These are not things that inspire awe. Precision never merits fireworks without some undeniable—read: NBA-level—talent behind it, and while there stands a decent chance of Ryan's crew sneaking two players into the first round of June's Draft, that's remarkable only because it has never happened before in school history. Far more often than not, Ryan's difference-makers peak in Madison, instead of Madison Square Garden. This should not matter, but it matters quite a bit in the context of college basketball players being valued less as independent commodities than hors d'oeuvres for the NBA's boffo dinner party. Quality is equated to who makes it at the next level, which often does not overlap with who actually plays the best. It is performance, not production. John Calipari has claimed to assess his teams by how many of his players he can get to the next level, and this is not at all strange or wrong.

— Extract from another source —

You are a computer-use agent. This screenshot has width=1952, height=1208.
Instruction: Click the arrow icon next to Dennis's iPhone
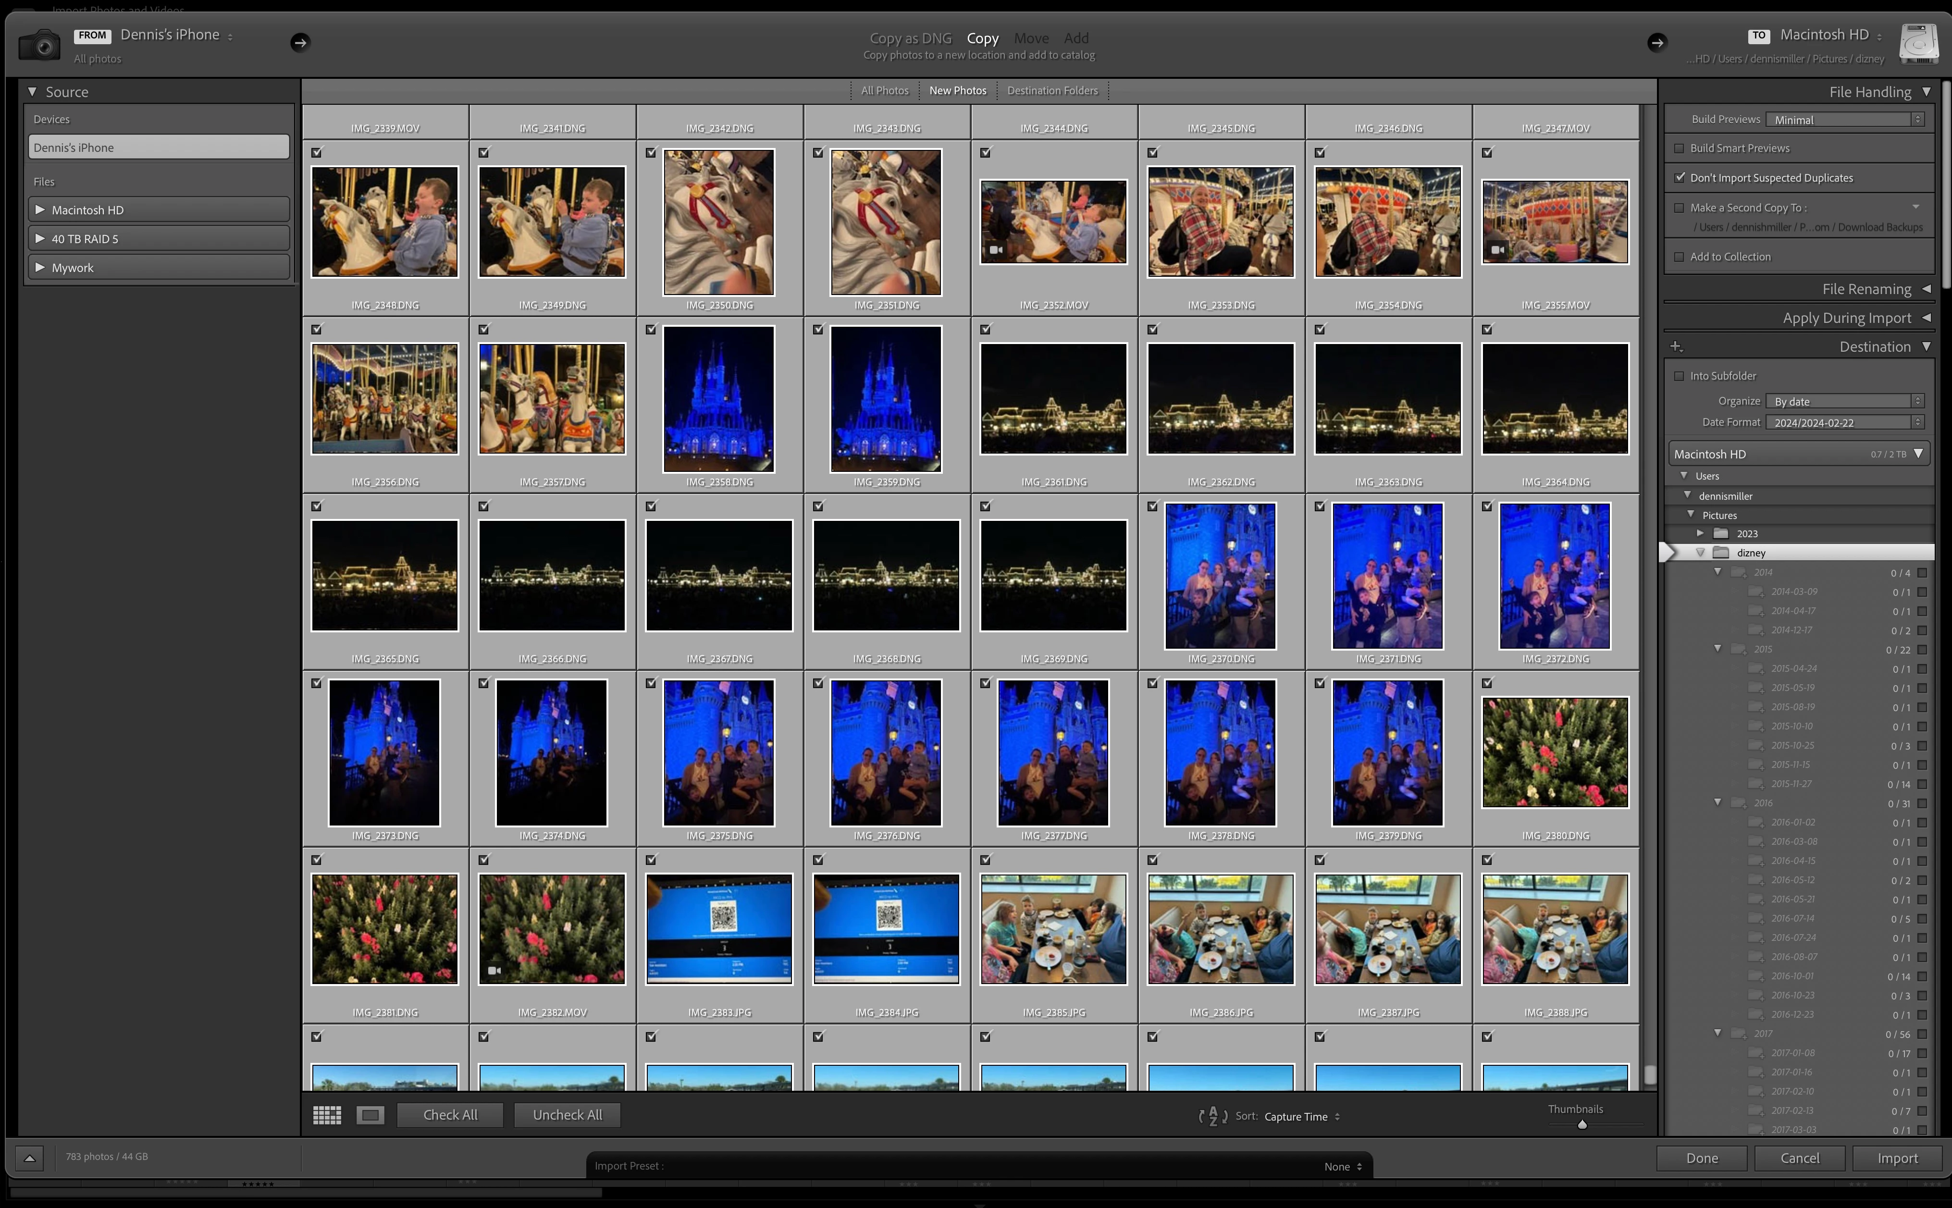tap(300, 42)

But the Calipari method will never be Bo Ryan's. He is 67 years old and coaches in a state that churns out top-level athletes only a fraction as well as it does dairy, and rarer still ones powered by quick-twitch circuitry as opposed to cheese curd-fueled, offensive line diesel. Ryan is, at this point, unlikely to change what has brought him so far, and will never be able to out-athlete the competition with what he has on hand.

So Ryan does what he does. He roots his players below the rim and orchestrates an offense that flows at the pace of an IV drip. For this, he is accused of being boring, a label that's impossible to prove categorically but which nevertheless carries a hefty weight in value judgment. He's far from alone in succeeding by such means, of course. The Spurs of the early 2000s and the Nebraska Cornhusker football powerhouses of the 1990s have navigated these waters, as have any number of Italian soccer dynasties. Where they differ is the matter of choice.

Professional teams have the financial means and collectively bargained right to reshape their rosters on the fly. Contracts and the relative strengths of their personnel limit how they play, of course, but nothing but common sense is standing in the way of the Spurs trading Tim Duncan for a stack of draft picks used on raw, gangly wing players. Tom Osborne's Cornhuskers teams were a college outfit subject to the same rules as Wisconsin, but at their apex they were also destination school for some of the best athletes in the country. There was an agency to their tedium; they kept providing reasons not to alter a thing.

Ryan, conversely, has no real alternative. He only lucks into occasional blue-chip athletes who happened to be born inside the state's borders, and even that's happening less and less; Wisconsin is operating at the highest level in program history, buoyed by perhaps the greatest season in program history, and still Ryan has gotten his clock cleaned in recruiting by Marquette for several years running. As long as he coaches the Badgers, Wisconsin will never be cool, and for the same reasons that All Tomorrow's Parties doesn't book Bob Seger.

Ryan uses what he has, which has been enough to get Wisconsin much further than anyone coaching there ever has or likely ever will. So many coaches— Mike Krzyzewski is the most obvious—are hailed (and hailed) for leveraging past success as a way to change their programs' styles and identities. Bo Ryan's genius lies in how his teams reaffirm every stereotype and limitation that's ever existed about Wisconsin, and succeed in that affirmation. That the teams are, honestly, somewhat boring to watch is not a bug. It is their defining feature.

This will not stop people from changing the channel when the Badgers are on, and that's fine for everyone but CBS. But Bo Ryan will keep playing the Dad Rock hits, because he knows they work. Those who stick around to watch will be treated to a special type of hoops virtuosity, rare and sharp and strange. The rest can turn the page.